To illustrate the unsustainability of usury:
How long does it take for the investment to match whole sum of money tokens?

[bunch of math... I enjoy math, but just go with REALLY REALLY REALLY HUGE NUMBERS]

After this point, the outstanding obligation will exceed the whole set of money tokens, making repayment IMPOSSIBLE.

In other words, if all the people invested 10% of their money at 6% APR, they’d go bust in 38.37 years, owing (or being owed) all the money that exists. Any further investment past that period cannot be repaid. The exponential equation for calculating compound interest requires an infinite money supply. That is a fact about usury. Due to the finite money supply, all debtors can not repay their debts. That is a fact about usury.
No, it IS NOT. I highlighted key phrases above.
You seem stuck on the idea that money must be represented by a physical object. This may have been true several hundred years ago, but it is not true now. Wake up and try to understand. Money is a concept of worth that is used as an intermediary for bartering. Instead of trading a chicken for a week of labor, or loaning a physical sack of grain expecting interest of two sacks after the harvest, you trade in money. The laborer gets a set amount of money for the labor, and then trades the money for the chicken. For a long time people used physical tokens to represent money, but that time is long past.

Originally the laws written by the US government were based on the old way of physical tokens, but they abandoned that concept and changed the laws.

Going back to the 1836 John Wipple quote (seriously... don't you realize it's the 21st Century?), his statement only makes sense if the only way to represent money is with physical tokens.
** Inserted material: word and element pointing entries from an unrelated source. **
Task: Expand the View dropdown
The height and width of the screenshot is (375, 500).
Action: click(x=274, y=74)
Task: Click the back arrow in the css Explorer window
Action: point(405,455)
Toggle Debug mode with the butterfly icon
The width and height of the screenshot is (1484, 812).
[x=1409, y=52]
It isn't. Conveniently in the 21st century, money can be represented by numbers printed on colored cloth, or even just pixels on a computer screen. Assuming the time-traveling Wipple investor (how else would English pennies find their way back to the time of Christ?) found a government willing to honor his millenia-old claim to umpteen bazillion-trillion English pennies, honoring the debt would be a simple matter of electronically transferring the money into his account. Done. Money is a concept, not a physical object. Accept it.

You also seem to love using impossible scenarios to prove your point. Take, "if all the people invested 10% of their money at 6% APR". This is an impossible scenario. "Investing" is another word for "loaning". I.e., if you are "investing" money you are in reality "loaning" money to someone else. So if I'm "investing" money in a company by buying stock in that company, I'm "loaning" money to that company (or in reality, the original investor loaned money to the company; I'm just buying the loan from someone else).

If everyone on the planet simultaneously loans out 10% of their money, who would they loan it to? Some impossible mythical entity? Some random bank? Each other? If a mythical entity, then the entity could magically conjur up all the money it needs. If a bank, it would be in possession of so much money it would be beyond governmental laws. The bank officers would just use the money to buy a continent and tell the rest of humanity to just shove off; they'd never have to pay anything back. If to each other they would be earning and paying interest to each other simultaneously, for a net gain/loss of zero.